RBI Monetary Policy

By : Neha Dhyani

Updated : Mar 2, 2023, 17:04

Amid the general public's expectation for repo rates to remain the same and the expert opinions that the reverse repo rate to normalise liquidity, the Reserve Bank of India (RBI) announced the RBI Monetary Policy on 10th February 2022.

Previously triggered by the third wave brought on by the Omicron variant in India, the Central Bank's decision at the bi-annual meet decided to continue with the existing repo rates, which were at a record low.

The RBI Monetary Policy 2021 at a Glance

The Reserve Bank of India's (RBI) six-member monetary policy committee (MPC), chaired by Governor of the RBI Shaktikanta Das, decided to hold key interest rates unchanged for the ninth consecutive meeting, maintaining an accommodating stance in the face of the Omicron variant's danger.

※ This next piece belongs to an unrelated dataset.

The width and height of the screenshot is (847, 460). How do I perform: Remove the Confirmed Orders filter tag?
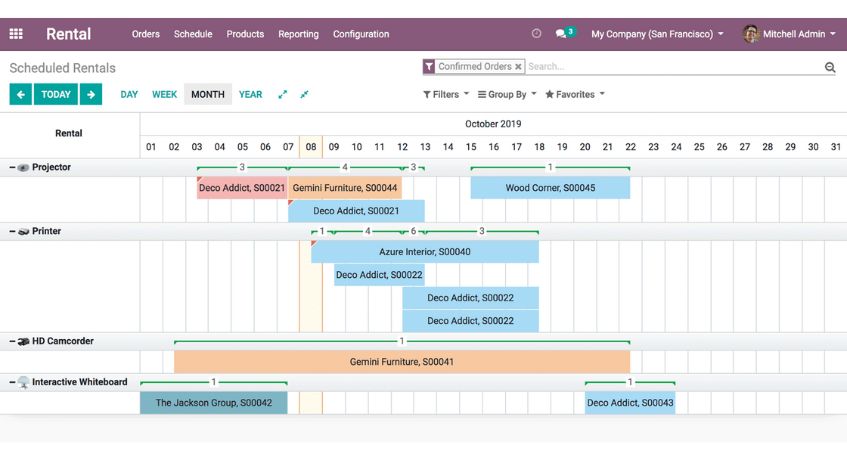click(x=518, y=67)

The current repo and reverse repo rates are 4 per cent and 3.35 per cent, respectively.

Das emphasised that the RBI would continue to manage liquidity to support recovery and promote macroeconomic and financial stability. The Reserve Bank has maintained its liquidity strategy, stating that it will continue to absorb money through variable-rate reverse repo (VRRR) operations.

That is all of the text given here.